El caso de Enrique Herreros es, seguramente, único en el cine español, por no decir en la cultura española del siglo XX. Se le podría llamar con toda propiedad un artista renacentista: excelente dibujante, también estaba dotado poderosamente para el humor, realizando numerosas portadas de la famosa revista La codorniz, un emblema de la comicidad en la época del franquismo (que no franquista); también fue cartelista, pintor, grabador, actor, guionista y director; además de mánager y representante de artistas, singularmente de Sara Montiel, de quien lo fue durante muchos años.
Como director lo cierto es que tiene una exigua filmografía, pero esta María Fernanda, “La Jerezana” evidencia que tenía un talento innato para el cine. Es una película realmente extraña en el panorama cinematográfico español de los años cuarenta, en los que predominaba la exaltación patriotera, el folclorismo, la comicidad de baja estofa y productos de semejante jaez. En ese contexto, que alguien hiciera un thriller era algo realmente extraño. Eso fue lo que hizo Enrique Herreros, aunque su tiempo histórico no era el más adecuado para situar una historia de crímenes (ya se sabe que en la España de Franco “no había criminales”, salvo los rojos, pero a esos no se les podía sacar –salvo excepciones-- en pantalla…), así que el guionista y director tuvo que situar la acción a principios de siglo, en Madrid, en un momento histórico neutro para el régimen.
Una mujer aparece muerta una mañana: es una antigua cantante de ringorrango venida a menos, pero la investigación judicial se cierra en falso con un carpetazo, atribuyéndose el asesinato, al no encontrarse pruebas concluyentes, a un robo con violencia. Pero el comisario que investigó el caso no se queda satisfecho, y una carambola del destino hace que, tiempo después, reabra las indagaciones…
María Fernanda, “La Jerezana” es el caso típico en el que la forma se come al fondo, en el que el continente es muy superior al contenido. De esta manera, la película se inicia con una secuencia, la del crimen, de casi cinco minutos en la que apenas se dice palabra alguna (un par de voces de un sereno, y poco más): toda la acción está resuelta a través de imágenes y música, con un tono marcadamente expresionista que recuerda el famoso movimiento cinematográfico alemán de Murnau, Pabst y Wiene, entre otros; pero es que incluso en algunos momentos recuerda poderosamente a imágenes que proceden, ¡oh, anatema!, de los mismísimos cineastas soviéticos de los años veinte, singularmente Eisenstein y Pudovkin.
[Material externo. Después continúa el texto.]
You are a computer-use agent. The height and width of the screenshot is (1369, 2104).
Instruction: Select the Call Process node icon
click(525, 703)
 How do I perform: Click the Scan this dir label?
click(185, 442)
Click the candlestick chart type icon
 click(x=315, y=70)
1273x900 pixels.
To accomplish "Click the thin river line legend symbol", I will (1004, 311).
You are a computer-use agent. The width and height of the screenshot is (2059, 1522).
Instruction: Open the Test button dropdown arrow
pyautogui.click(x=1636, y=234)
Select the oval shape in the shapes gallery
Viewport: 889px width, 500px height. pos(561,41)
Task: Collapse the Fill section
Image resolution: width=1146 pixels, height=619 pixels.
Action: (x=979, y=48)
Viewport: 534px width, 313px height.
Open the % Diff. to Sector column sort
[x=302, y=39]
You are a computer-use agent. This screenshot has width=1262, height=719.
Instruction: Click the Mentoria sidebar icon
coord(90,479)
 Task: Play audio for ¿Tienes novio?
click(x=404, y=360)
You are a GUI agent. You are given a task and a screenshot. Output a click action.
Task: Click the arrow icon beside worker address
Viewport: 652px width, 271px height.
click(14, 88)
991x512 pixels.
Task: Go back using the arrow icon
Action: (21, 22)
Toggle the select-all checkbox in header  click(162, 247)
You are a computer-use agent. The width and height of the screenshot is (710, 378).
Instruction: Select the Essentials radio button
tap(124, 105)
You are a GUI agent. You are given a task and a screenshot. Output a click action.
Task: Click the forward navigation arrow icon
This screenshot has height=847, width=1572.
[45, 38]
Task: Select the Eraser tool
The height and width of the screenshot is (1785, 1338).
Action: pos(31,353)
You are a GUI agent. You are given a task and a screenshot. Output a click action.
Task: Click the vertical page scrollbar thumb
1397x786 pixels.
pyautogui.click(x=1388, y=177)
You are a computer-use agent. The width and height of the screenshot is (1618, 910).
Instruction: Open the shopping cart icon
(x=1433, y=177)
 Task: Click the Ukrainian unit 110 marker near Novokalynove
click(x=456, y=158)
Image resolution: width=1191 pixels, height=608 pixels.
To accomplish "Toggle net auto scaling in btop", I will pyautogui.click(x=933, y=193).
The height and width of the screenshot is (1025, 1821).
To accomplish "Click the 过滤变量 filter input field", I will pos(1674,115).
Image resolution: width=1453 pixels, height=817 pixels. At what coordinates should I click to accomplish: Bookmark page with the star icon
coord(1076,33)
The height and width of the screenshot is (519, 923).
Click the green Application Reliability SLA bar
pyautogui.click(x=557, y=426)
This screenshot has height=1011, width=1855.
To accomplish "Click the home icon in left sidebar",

Pero ese tono cultista no se queda en esos primeros cinco minutos, sino que toda la película está pespunteada de él, con imágenes barroquizantes, planos cenitales, llamativos juegos de luces y sombras… Sorprendente, realmente sorprendente en un tiempo en el que el cine con intencionalidad artística, en España, brillaba por su ausencia.
La narración, en cambio, es muy inferior, una más bien elemental historia de crimen no resuelto, con el manido recurso a la pareja de hermanos gemelos con su correspondiente suplantación de personalidad. Sí es cierto que llama la atención el tono amoral de uno de los personajes, el llamado Prado Rey, un crápula, un tipo infecto que concita en su persona toda suerte de pecados, algo muy poco visto en el cine de aquellos tiempos, donde el buenismo era la tónica imperante en todo tipo de roles.
Obra extrañísima, auténtica rara ave, el incendio del local donde se conservaba el negativo del filme hizo que se tuviera que realizar un auténtico trabajo de orfebrería a partir de dos copias en mal estado para conseguir, afortunadamente, su restauración.
En la interpretación brilla una Nati Mistral que inició su carrera en el cine con este doble papel; pero el que sin duda está espléndido en su personaje amoral es José Jaspe, un secundario de lujo que bordó su papel de villano más allá de todos los vicios (¡en pleno franquismo!).